Funding 9-1-1 Services
In Canada, a similar fee for service structure is regulated by the federal Canadian Radio Television and Telecommunications Commission (CRTC). Depending on the location, counties and cities may also levy a fee, which may be in addition to, or in lieu of, the state fee. The fees are collected by local telephone and wireless carriers through monthly surcharges on customer telephone bills. The collected fees are remitted to 9-1-1 administrative bodies, which may be statewide 9-1-1 boards, state public utility commissions, state revenue departments, or local 9-1-1 agencies. These agencies disburse the funds to the Public Safety Answering Points for 9-1-1 purposes as specified in the various statutes. Telephone companies in the United States, including wireless carriers, may be entitled to apply for and receive reimbursements for costs of their compliance with federal and state laws requiring that their networks be compatible with 9-1-1 and enhanced 9-1-1.

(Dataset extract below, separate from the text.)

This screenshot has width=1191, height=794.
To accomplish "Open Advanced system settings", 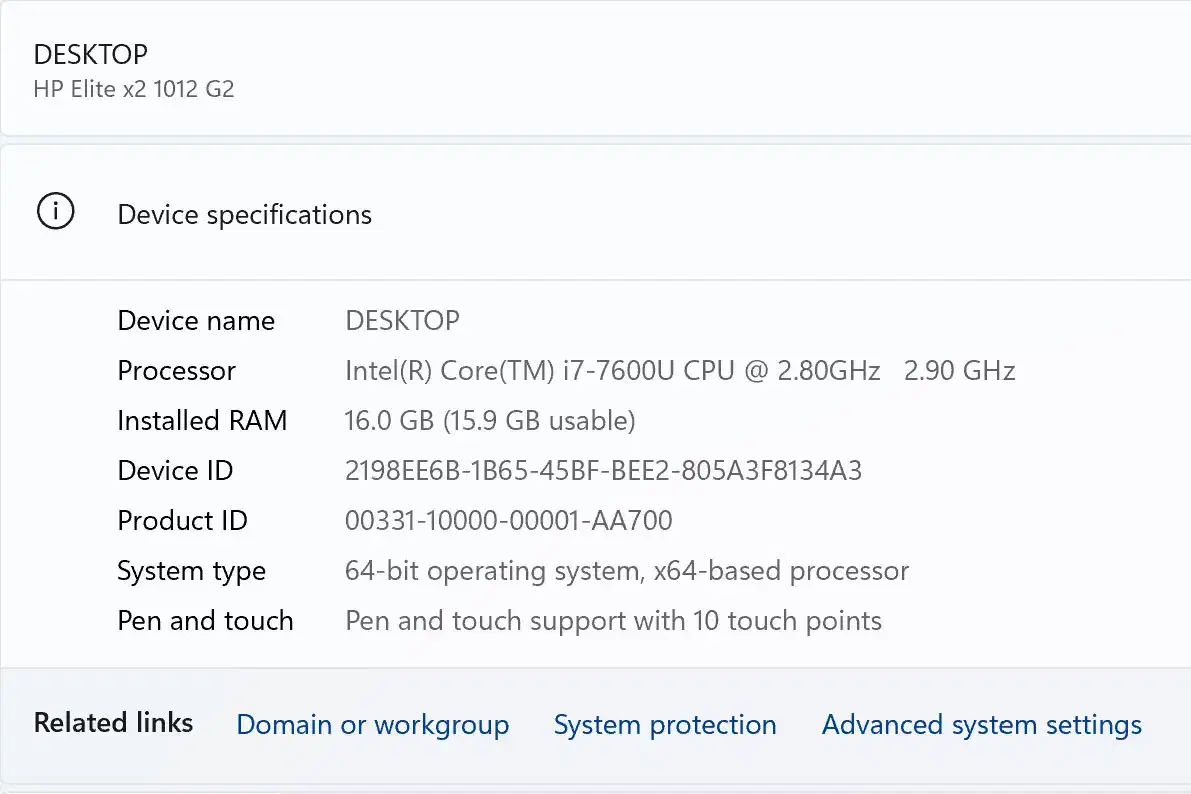I will (x=981, y=725).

Fees vary widely by locality. They may range from around $.25 per month to $3.00 per month, per line. The average wireless 9-1-1 fee in the United States, based on the fees for each state as published by the National Emergency Number Association (NENA), is around $0.72. Since monthly fees do not vary based on the customer's usage of the network, the fees are considered, in tax terms, as highly "regressive", i.e., the fees disproportionately burden low-volume users of the public switched network (PSN) as compared with high-volume users. Some states cap the number of lines subject to the fee for large multi-line businesses, thereby shifting more of the fee burden to low-volume single-line residential customers or wireless customers.